Brokkoli kommt in vielen Haushalten nur gekocht auf den Tisch. Dies geht nicht zuletzt auf das Ammenmärchen zurück, dass roher Brokkoli giftig sei. Dabei ist die Angst vor einer Vergiftung unbegründet. Eine Ernährungsexpertin erklärt, wie man die wertvollen Inhaltsstoffe des Brokkolis beim Zubereiten und Lagern am besten erhält.

Vitamine und Mineralstoffe pur

„Dass roher Brokkoli giftig ist, ist ein Ammenmärchen. Im Gegenteil, in dem Gemüse stecken so viele wertvolle Inhaltsstoffe, dass man es ruhig öfter verzehren sollte“, erklärt Marianne Rudischer, Ernährungsmedizinische Beraterin bei der Barmer GEK. Brokkoli enthält zum Beispiel eine große Menge des Mineralstoffs Kalium sowie Betakarotin, eine Vorstufe des Vitamins A. Auch Vitamin C ist in dem Kohlgemüse reichlich vorhanden. „Mit nur 100 Gramm Brokkoli deckt ein Erwachsener fast seinen Tagesbedarf an Vitamin C“, weiß Rudischer.

Jedoch kann roher Brokkoli für Blähungen sorgen. Die Expertin empfiehlt daher empfindlichen Menschen, zunächst nur kleine Mengen essen. Außerdem sollte man nur die leichter bekömmlichen Röschen roh verzehren, nicht den Strunk des Brokkolis. Dieser eignet sich kleingeschnitten gut für Suppen.

Mehr Mut beim Griff ins Gemüsefach

Die wertvollen Inhaltstoffe sind das wichtigste Argument, Brokkoli roh zu essen. „Die Kochverluste von Vitamin C können 20 bis 80 Prozent betragen“, erklärt Rudischer. „Roh geraspelt oder in kleinen Röschen als Salat oder auch in leckeren Kräuterdips lässt sich Brokkoli ganz neu entdecken.“ Wer sich nicht an die Rohkost herantraut, für den ist es besser, die Röschen mit wenig Flüssigkeit zu dämpfen oder zu dünsten statt zu kochen.

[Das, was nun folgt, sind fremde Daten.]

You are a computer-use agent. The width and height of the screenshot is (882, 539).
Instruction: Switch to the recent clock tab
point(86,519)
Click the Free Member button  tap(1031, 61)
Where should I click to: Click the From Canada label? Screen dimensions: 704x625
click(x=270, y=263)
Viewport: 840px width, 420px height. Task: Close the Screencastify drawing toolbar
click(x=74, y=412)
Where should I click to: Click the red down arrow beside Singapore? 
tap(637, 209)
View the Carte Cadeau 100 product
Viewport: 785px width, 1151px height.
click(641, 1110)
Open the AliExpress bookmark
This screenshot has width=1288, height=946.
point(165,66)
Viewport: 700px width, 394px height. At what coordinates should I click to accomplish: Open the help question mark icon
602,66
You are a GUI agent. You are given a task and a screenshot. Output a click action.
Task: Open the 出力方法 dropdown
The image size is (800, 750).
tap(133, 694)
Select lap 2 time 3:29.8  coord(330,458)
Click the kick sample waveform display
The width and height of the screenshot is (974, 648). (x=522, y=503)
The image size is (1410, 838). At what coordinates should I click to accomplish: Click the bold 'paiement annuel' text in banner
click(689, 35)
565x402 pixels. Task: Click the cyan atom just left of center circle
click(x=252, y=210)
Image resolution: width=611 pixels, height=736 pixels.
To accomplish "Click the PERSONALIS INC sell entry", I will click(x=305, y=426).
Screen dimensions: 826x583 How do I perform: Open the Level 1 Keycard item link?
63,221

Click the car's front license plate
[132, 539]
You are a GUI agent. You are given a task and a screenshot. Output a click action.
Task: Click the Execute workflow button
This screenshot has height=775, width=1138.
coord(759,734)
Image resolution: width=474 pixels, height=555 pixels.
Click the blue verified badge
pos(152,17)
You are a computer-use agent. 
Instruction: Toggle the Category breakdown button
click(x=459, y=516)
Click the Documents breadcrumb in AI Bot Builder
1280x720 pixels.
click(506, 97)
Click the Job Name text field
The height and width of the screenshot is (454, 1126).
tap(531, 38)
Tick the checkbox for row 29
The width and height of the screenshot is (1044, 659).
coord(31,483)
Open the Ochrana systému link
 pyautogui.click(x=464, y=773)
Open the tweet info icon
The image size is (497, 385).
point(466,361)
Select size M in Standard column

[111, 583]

Um die Nährstoffe möglichst lange zu erhalten, sollte man Brokkoli in Frischhaltefolie eingewickelt im Gemüsefach des Kühlschranks lagern. „Vor dem Verzehr von rohem Brokkoli gilt das gleiche wie bei anderen Gemüsesorten oder auch Obst, nämlich gründlich waschen und putzen“, betont Rudischer.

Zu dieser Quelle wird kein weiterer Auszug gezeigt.